Pay ratios aren’t that difficult
There has been plenty of speculation about what action Business Secretary Vince Cable may take in respect of executive pay. PIRC would like to encourage him to stick with the idea of pay ratio disclosure.
There are lots of sensible arguments for and against the disclosure of pay ratios. There are also some important technical issues to address. Should disclosure be of the ratio of chief executive to lowest earner, top earner to lowest (bear in mind that in some financial institutions the CEO may not be the highest paid), top to median, or some other measure? Should it just cover UK employees, or the global workforce? These are thorny problems, without doubt, for the Business Secretary to grapple with.

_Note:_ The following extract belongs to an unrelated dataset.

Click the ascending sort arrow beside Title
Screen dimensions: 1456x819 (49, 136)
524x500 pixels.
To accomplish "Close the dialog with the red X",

But the one argument that Cable should kill stone dead is the idea that the information disclosed would be meaningless and/or difficult to use. It is true, as some have argued, that investment banks may look like they have a ‘better’ ratio than supermarkets, because the latter have a large number of low-paid workers. But why would anyone compare an investment bank and a supermarket in the first place? On a whole range of issues that are analysed investors know they need to take account of factors such and industry sector, company size etc. Why would they do any different in respect of pay dispersion? It is a poor argument against greater transparency.
In reality, as with most reforms, we can’t really know what the impact will be until it is enacted. But if Cable is serious about tackling executive pay inflation, and the pay gap, he must beware the siren voices claiming a fairly minor extension of transparency in company reporting will result in meaningless information. To be blunt, this is what they always say, Vince.